ARCHAEOLOGISTS CONDUCTING CONSERVATION AND RESTORATION WORKS AT EKʼ BALAM HAVE DISCOVERED SEVERAL ARCHITECTURAL AND ORNAMENTAL FEATURES AT THE ROYAL ACROPOLIS.
Ekʼ Balam is a Yucatec-Maya city within the municipality of Temozón, Yucatán, Mexico. The site was occupied from the Middle Preclassic through the Postclassic, although it ceased to thrive as a major city past the Late Classic.
Ekʼ Balam consists of 45 known structures surrounded by two concentric walls. It is theorised that the city was hastily abandoned during a period of strife and great conflict, which is supported by the discovery of a fourth wall inside the city which bisects the Great Plaza, suggesting that the wall was built as a last line of defence against invasion.
fter the initial discovery of Ekʼ Balam in the late 1800s by archaeologist, Désiré Charnay, only the central core of the city has been excavated which has revealed plazas, raised platforms, temples, a bath complex, a ballcourt, and the Royal Acropolis which contains the tomb of Ukit Kan Leʼk Tokʼ, an important ruler in Ekʼ Balam who ruled from AD 770 to AD 797 or 802.
Conservation works at the Royal Acropolis by the National Institute of Anthropology and History (INAH), have uncovered several pieces of decorated architecture and ornamentation on the first and third platforms.
One of the pieces of ornamentation depicts a man carved in stone, who appears subdued with his arms tied behind his back. His hair is being pulled by another figure standing to his left, suggesting that the subdued figure is likely a warrior captured in battle.

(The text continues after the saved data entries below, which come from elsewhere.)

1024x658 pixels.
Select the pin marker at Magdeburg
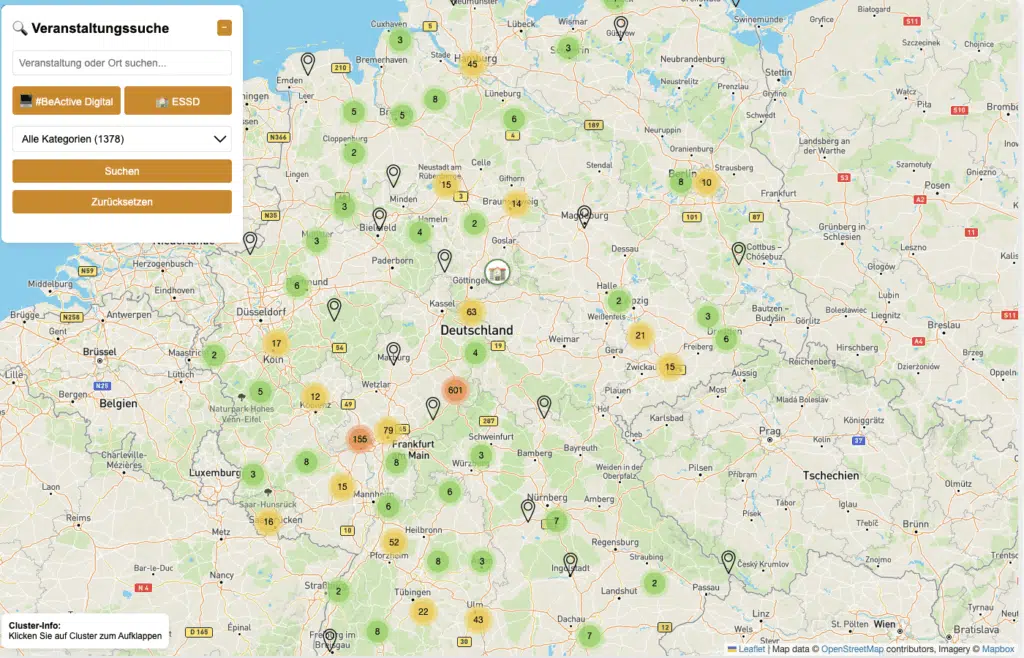click(584, 215)
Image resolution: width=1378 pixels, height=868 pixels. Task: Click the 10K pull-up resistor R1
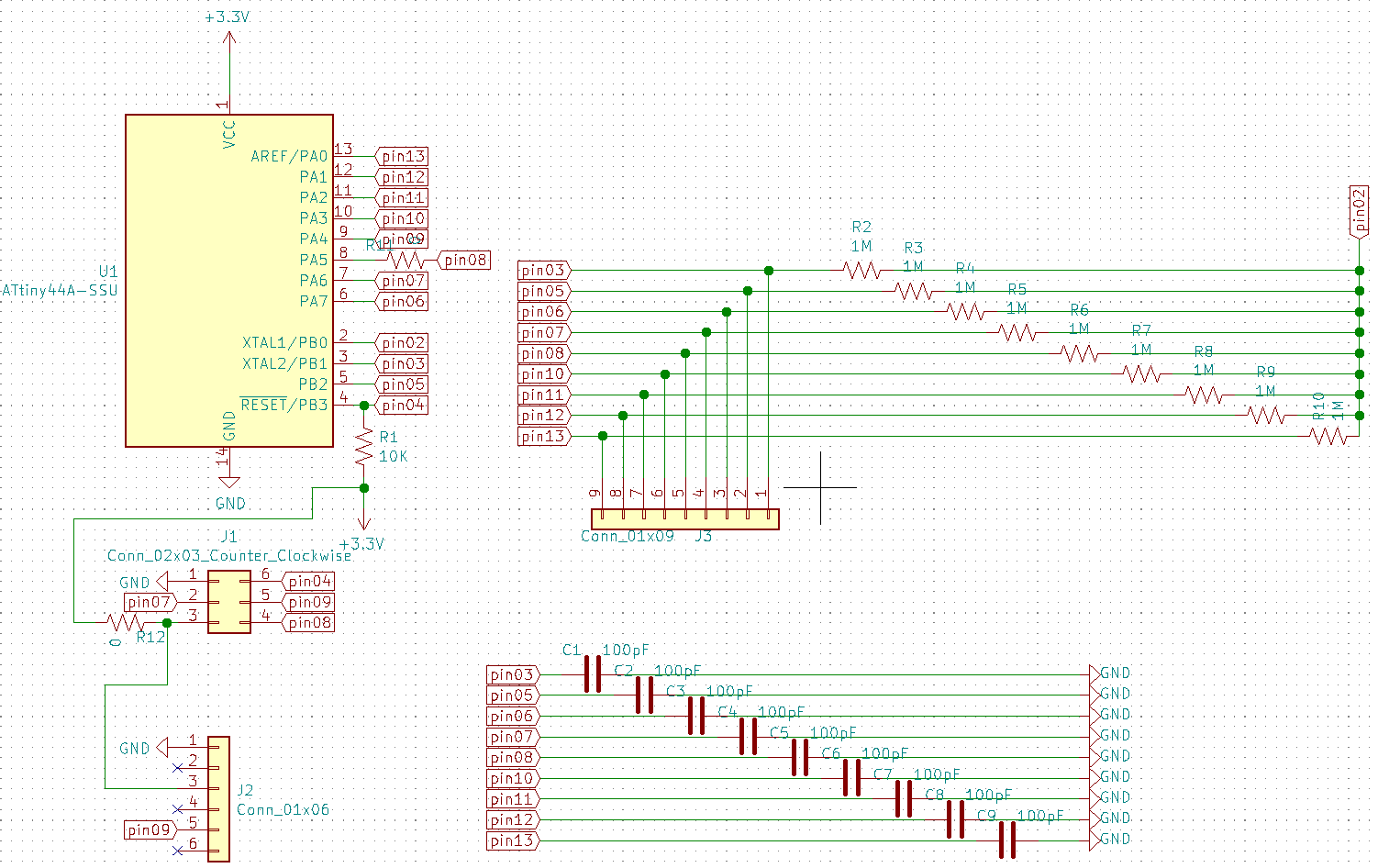pos(363,445)
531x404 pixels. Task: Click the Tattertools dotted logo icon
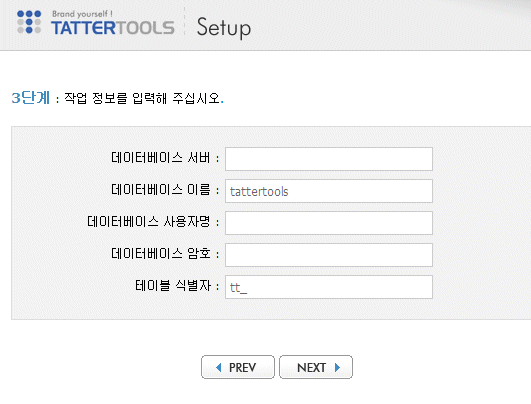[x=29, y=22]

Maya polities engaged in violent warfare for political control of people and resources. Some scholars have suggested that the capture of sacrificial victims was a driving force behind warfare.
Speaking to LaJornada Maya, Arturo Chab from INAH said: “In the Maya culture, structures were perfectly designed and decorated to represent mythological beings as well as flora and fauna that was extremely important to them”.